He Will Rip Your Still-Beating Heart From Your Chest: Repo: The Genetic Opera
Written by: Paula Haifley, CC2K Horror Chick
CC2K's Horror Chick heaps praise upon this new rock musical.
I love rock musicals. Just getttin’ that out there, full disclosure, so that you know that I’m disposed to like Repo: The Genetic Opera. But I do hate Paris Hilton, so I’m disposed to hate this film a bit too…, which makes sense, because I liked most of the film, but there were bits I really disliked.
In Repo, it is the future. People go into organ failure regularly, but they also have surgery to change their look, to spruce themselves up, or just because they want to. GeneCo, started by Rotti Largo (Paul Sorvino), lets people buy organs on credit, like a car. But miss a payment, and they send the repo man (Anthony Stewart Head) to come and get the organ back… without anesthetic. Sounds awesome so far, right? Imagine hearing that explanation three or four times, once through comic book panels, once in song by the Grave Robber (Terrance Zdunich), and another time from the main characters.
The Repo man is also a doctor, and keeps his seventeen year-old daughter Shiloh (Alexa Vega) locked away from the world because of her rare blood condition, which she inherited from her late mother. Now imagine hearing about that three or four times. You get the idea. Shiloh sneaks out, trying to find a cure for her blood disease, and to find out what happened to her mother, and stuff happens and people sing a lot, Rotti tries to decide which of his useless kids to leave his genetic empire to, and other people have their organs ripped out and meet violent ends. Repo has some great gore (two people walked out of the press screening, which is always a good sign).

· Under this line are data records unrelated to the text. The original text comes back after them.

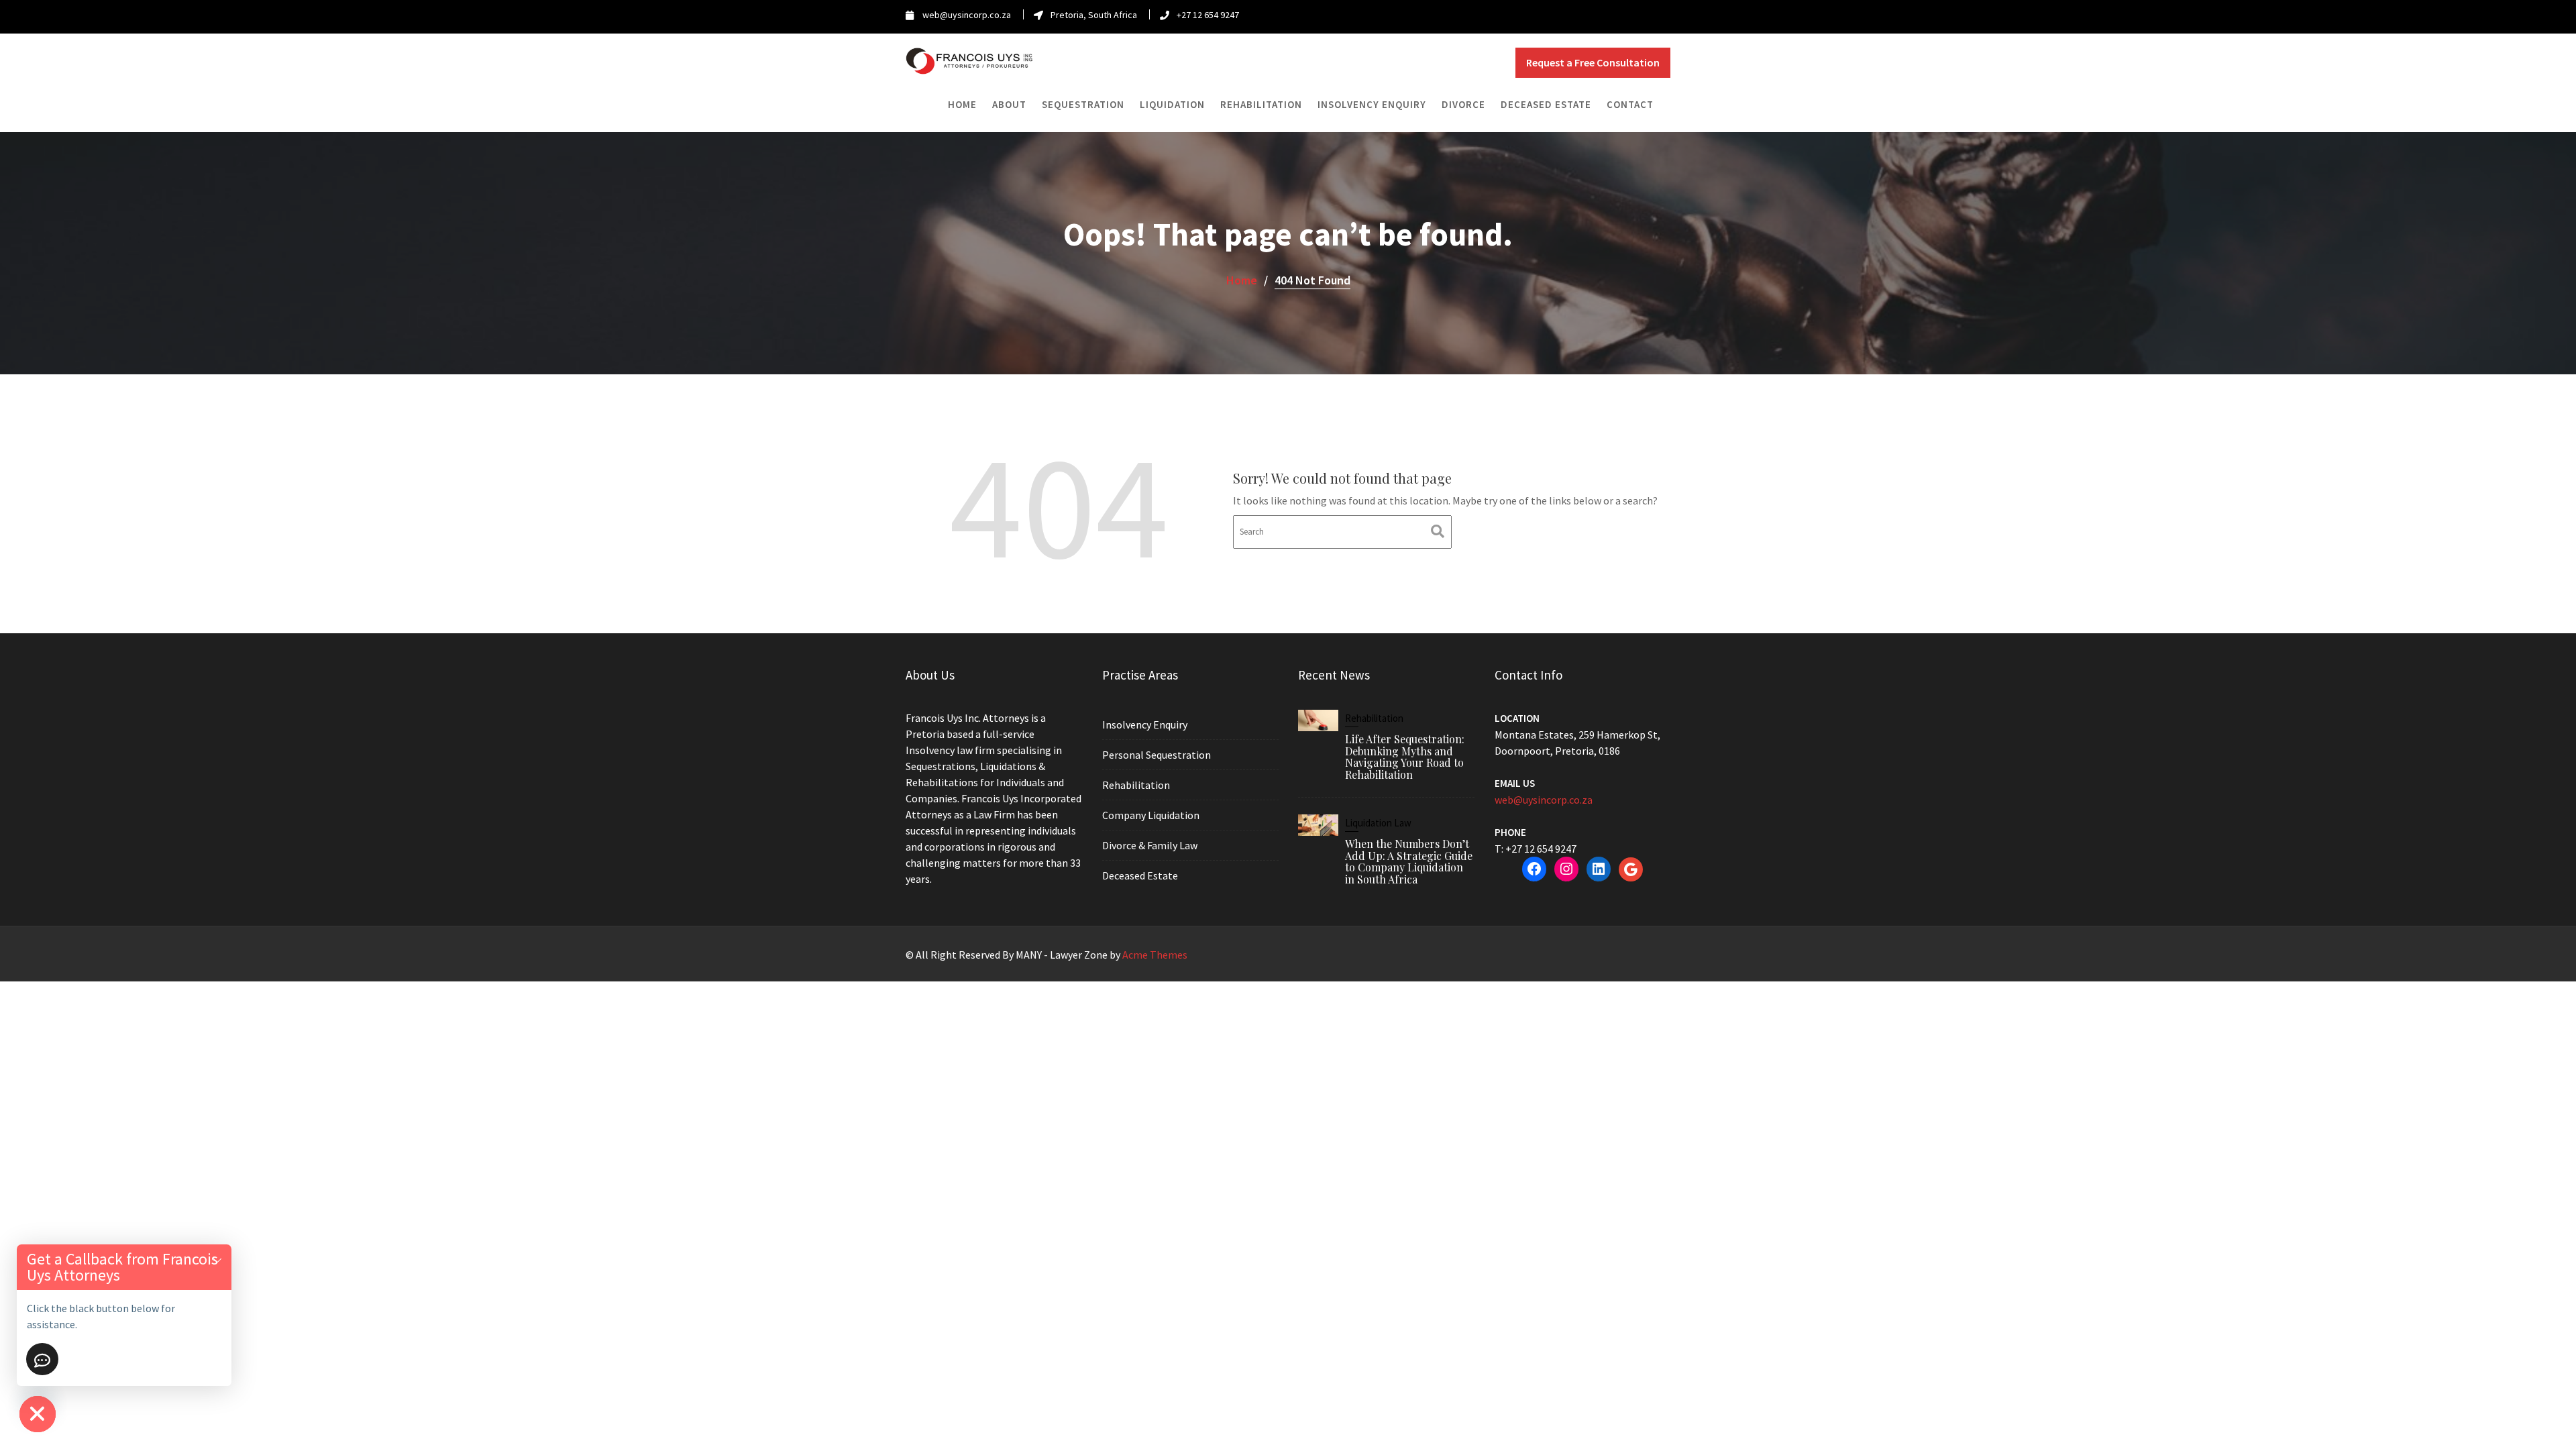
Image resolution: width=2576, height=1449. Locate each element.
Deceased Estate (1546, 104)
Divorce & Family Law (1149, 845)
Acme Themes (1154, 954)
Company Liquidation (1150, 815)
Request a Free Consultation (1593, 62)
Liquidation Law (1378, 822)
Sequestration (1083, 104)
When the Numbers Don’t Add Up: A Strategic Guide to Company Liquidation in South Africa (1408, 861)
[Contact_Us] (42, 1359)
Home (962, 104)
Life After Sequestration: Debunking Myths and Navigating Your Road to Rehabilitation (1404, 757)
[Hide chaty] (37, 1414)
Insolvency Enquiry (1372, 104)
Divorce (1463, 104)
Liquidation (1172, 104)
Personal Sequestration (1156, 754)
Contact (1630, 104)
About (1009, 104)
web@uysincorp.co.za (1544, 799)
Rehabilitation (1261, 104)
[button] (217, 1259)
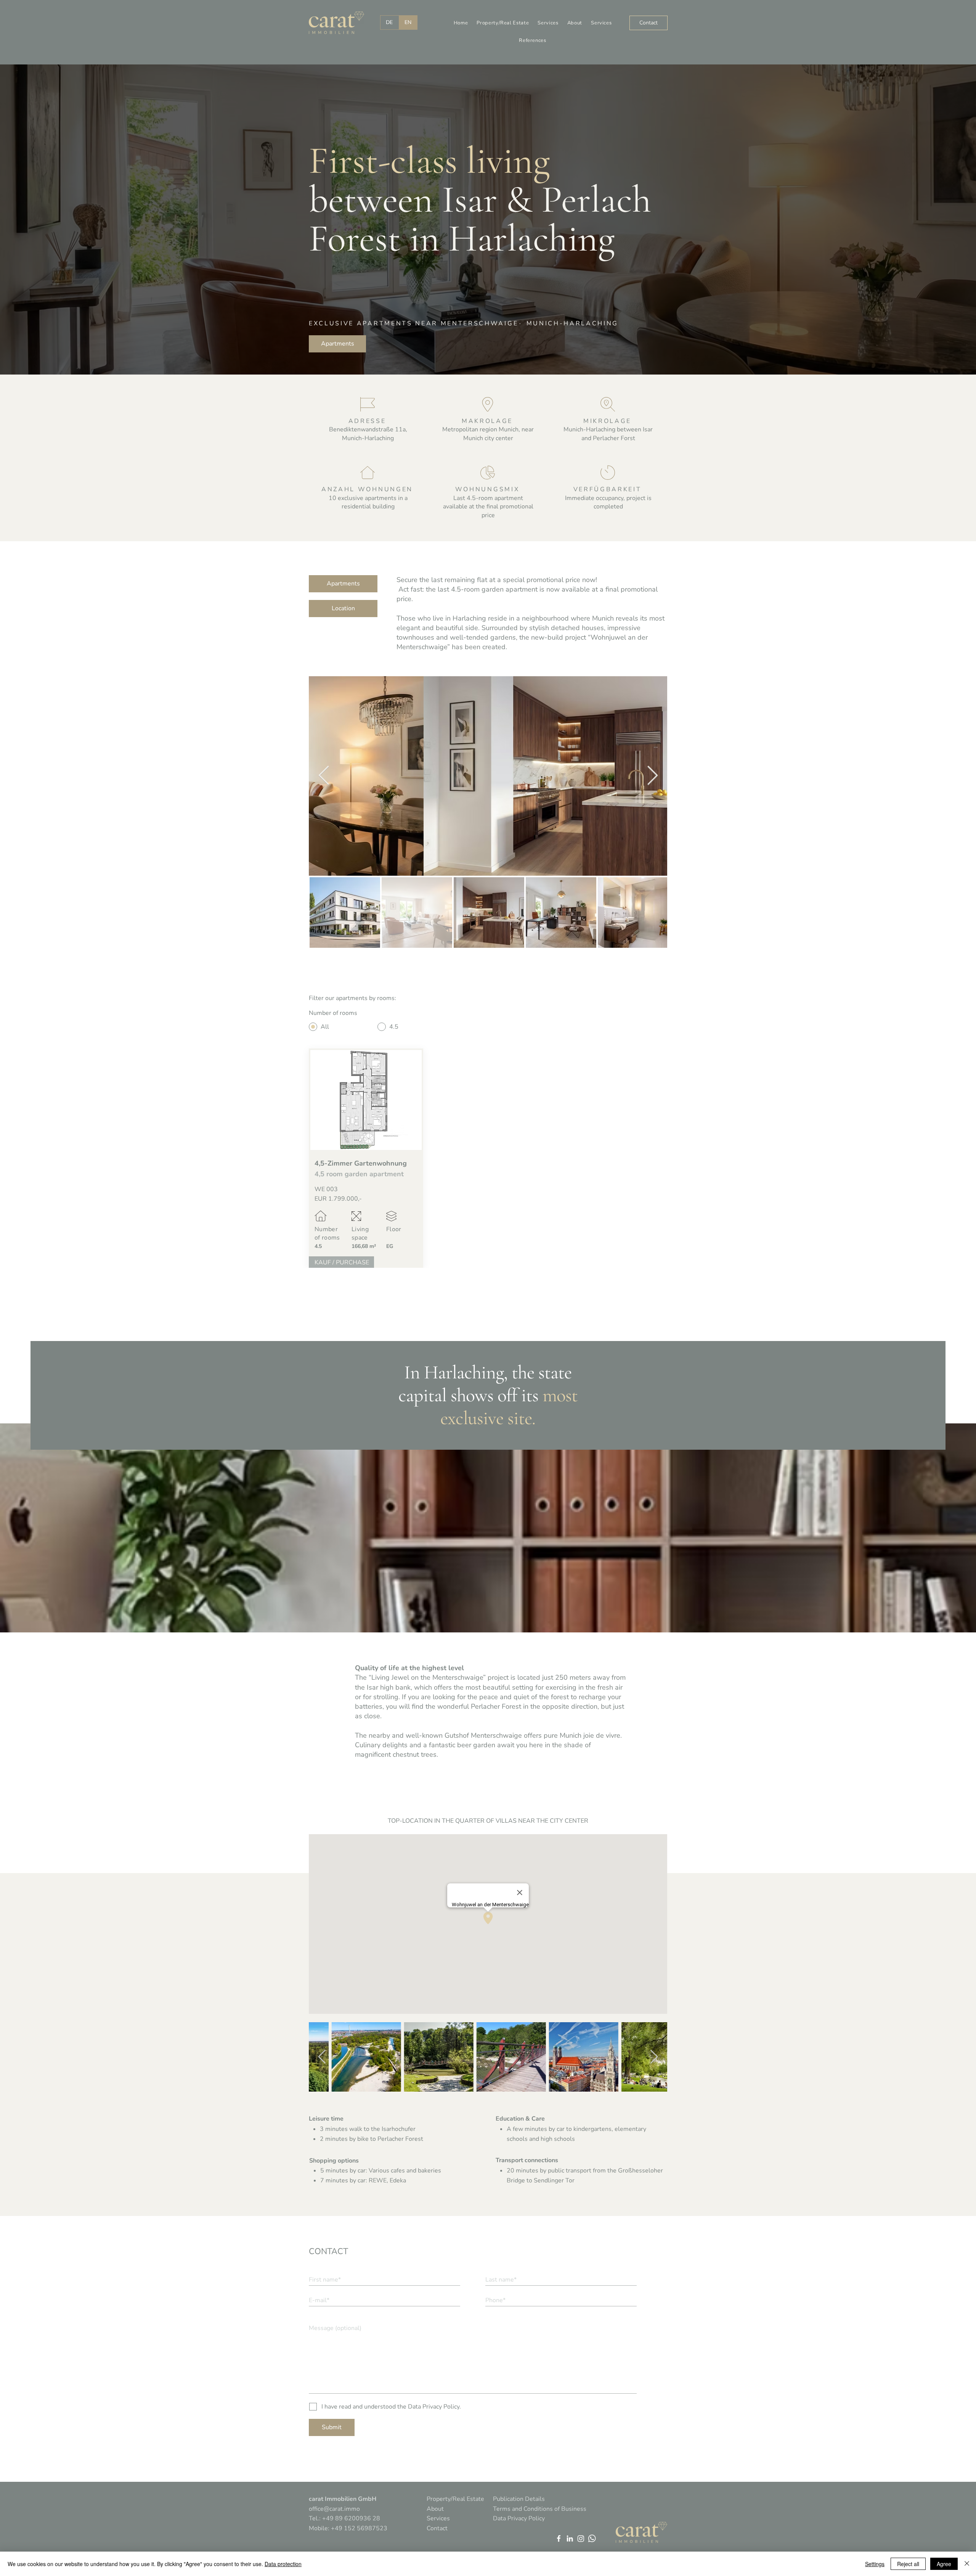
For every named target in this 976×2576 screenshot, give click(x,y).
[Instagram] (580, 2538)
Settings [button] (874, 2564)
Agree (944, 2564)
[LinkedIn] (569, 2538)
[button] (502, 23)
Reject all (908, 2564)
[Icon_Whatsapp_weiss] (592, 2538)
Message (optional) (335, 2328)
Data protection (283, 2564)
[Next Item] (652, 775)
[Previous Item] (324, 775)
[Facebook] (558, 2538)
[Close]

There were a lot of things I liked about Repo, and a lot of things I didn’t. The expository comic book panels didn’t work, especially when you have characters saying the exact same thing the comics just showed, or show flashbacks of the same damn thing later on in the film. Repo was originally a stage musical, so how did they give the audience the back-story on stage? I would have much preferred the Grave Robber acting as narrator throughout the film, a device used in a lot of stage-musicals-to-filmed-musicals.
Another bad thing about the film: Paris Hilton. She was basically playing herself, and despite what director Darren Lynn Bousman says about her giving a great audition, this comes off as pure stunt casting. She barely sings her songs, alternating between Britney Spears-esque whispery breathiness and power screeching like the proverbial dying cat. Her character is the useless daughter of rich Rotti and is addicted to surgery and to the street version of the pain killer that lets her go under the knife without pain, a drug that the Grave Robber harvests from dead bodies. Talk about low overhead. There’s an absolutely ludicrous, not sexy at all montage of Hilton grinding, getting rained on, and writing against the Grave Robber after he shoots her up with the illegal drug. Lesson learned: when you put Hilton in a situation that might be sexy with a regular girl, it just looks silly and makes you hope the other actor didn’t catch anything from her.
All of the other actors do a good job, especially Paul Sorvino, who is a classically trained opera singer. but the breakout performance comes from Grave Robber Zdunich. If this film is a hit (which, considering the subject matter lends it more to moderately successful or cult classic) it is he who will get the most notice. He’s charismatic, cool, and oozes sultry sex appeal. His growling baritone really sells the score, and every time he’s on screen the film picks up.
Repo has a cool, goth-dystopian futuristic style, and I can see fans dressing as many of these characters for Halloween or sing a long screenings. A lot of the music would be great to sing along with in the car or the shower. I recommend seeing it, and if the first part annoys you, just stick with it. Once Bousman gets the exposition out of the way, the film will get your blood pumping … but it won’t rip anything out of your chest. Not even that wart.